The S&P/ASX 200 closed 1.6% or 68.8 points down to 4144.9, after swinging between an intraday high of 4203.2 and a low of 4135.4.
Basic materials fell 3%.
Newcrest Mining was a major casualty, slumping 6.4% or $A2.30 to $33.45 after reporting lower quarterly gold production.
BHP Billiton dropped 2.5% or 92c to $35.48 and Rio Tinto fell 3.4% or $2.23 to $62.85 amid continued fears over iron ore demand from China.
However, UBS believes the headlines over Vale selling iron ore at spot prices instead of contract prices are exaggerated.
“What it has been asked by clients in China and is willing to accommodate, is a move to provisional pricing,” UBS said.

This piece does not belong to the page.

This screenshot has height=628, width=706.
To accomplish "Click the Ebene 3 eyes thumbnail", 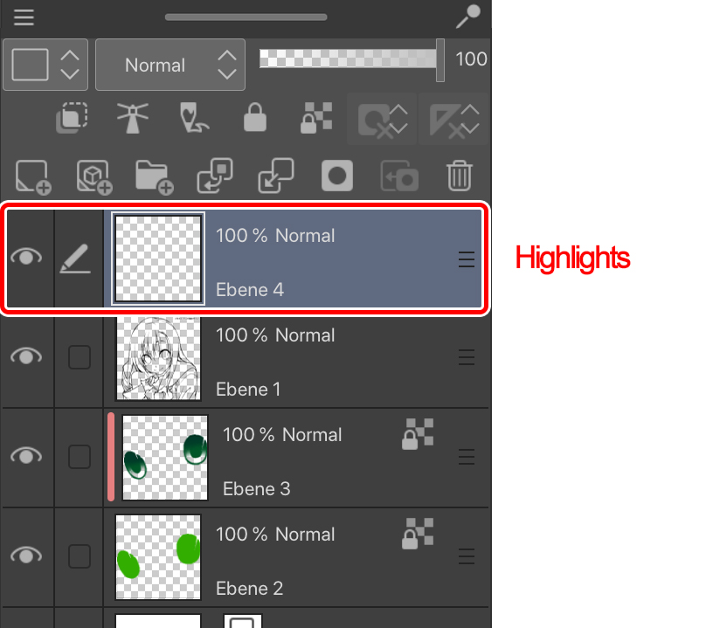I will [x=165, y=458].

“The effect of this is to remove the quarter lag on spot vs contract.”
UBS noted Vale was more vulnerable than the Australian iron ore miners due to the longer lead times on deliveries.
Fellow iron ore producer Fortescue Metals Group fell 4.6% or 21c to $4.31.
Copper-gold miner OZ Minerals fell 5.4% or 63c to $10.98 as analysts adjusted their ratings for the miner following yesterday’s quarterly results.
Macquarie rated OZ as “outperform” with a 12-month price target of $14.40.
“We believe OZ is well positioned to generate strong near-term cashflows and continue to pursue its regional and near mine exploration program to extend the base-case [life-of-mine],” Macquarie said.
At UBS, analysts took a very different view, downgrading the stock from buy to neutral.
“With a limited mine life at Prominent Hill and in our view, a significant number of technical challenges to overcome on the Carrapateena project, we believe OZ provides little in the way of volume growth for investors,” UBS said.
“Subsequently, future growth needs to come from the drill bit or from value-adding [mergers and acquisitions] – both of which can be problematic to predict.”
Meanwhile, Lynas Corporation bucked the trend today, gaining 3.2% or 3.5c to $1.125 after diving nearly 10% yesterday.